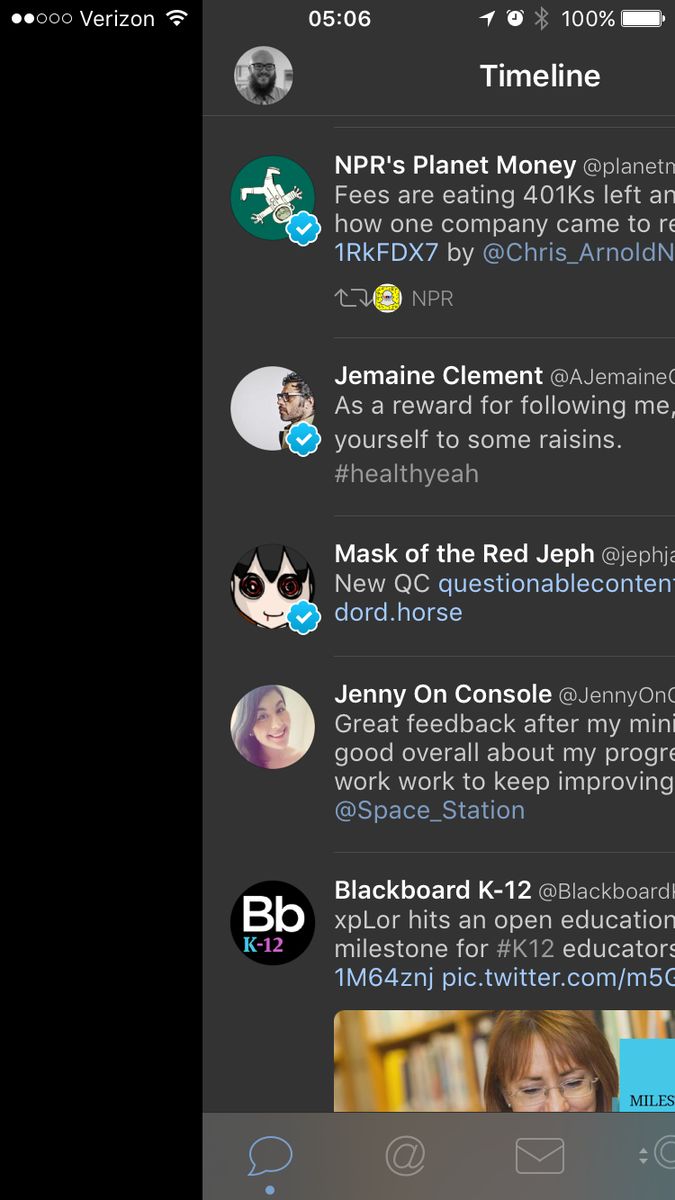View Jemaine Clement's profile picture
The height and width of the screenshot is (1200, 675).
[x=273, y=409]
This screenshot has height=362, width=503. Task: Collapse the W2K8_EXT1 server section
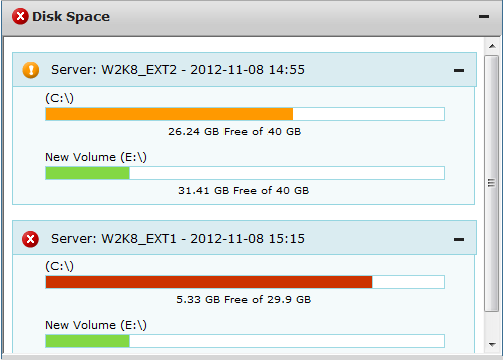tap(459, 239)
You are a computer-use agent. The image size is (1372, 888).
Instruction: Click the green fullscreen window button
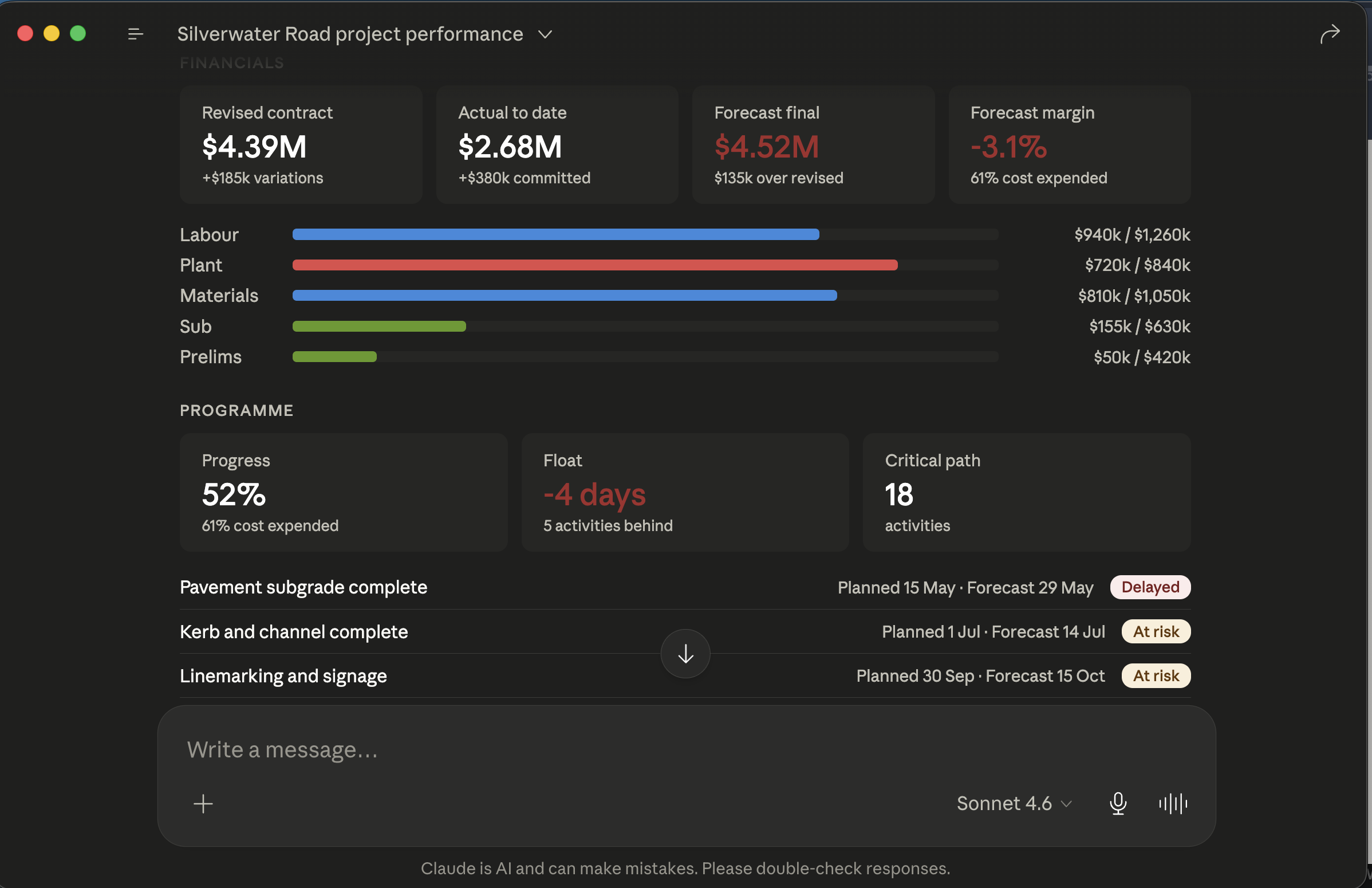click(78, 33)

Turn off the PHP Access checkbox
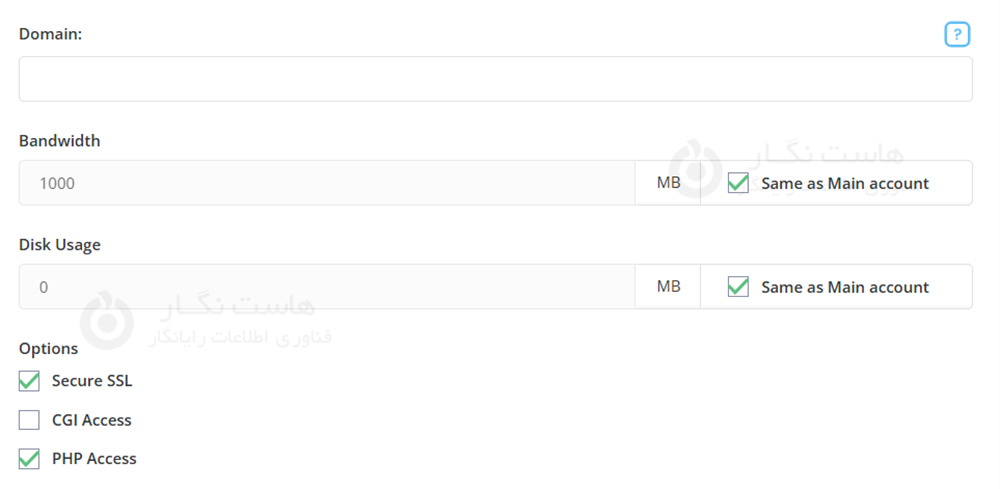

● **Task brief**:
Look above for the line containing "This screenshot has", then retype it and each line after it to the end of the records, exactly and without pictures.

● **Output for this task**:
This screenshot has height=362, width=503. Task: Collapse the W2K8_EXT1 server section
tap(459, 239)
You are a computer-use agent. The image size is (1372, 888).
Instruction: Click the green fullscreen window button
click(78, 33)

Turn off the PHP Access checkbox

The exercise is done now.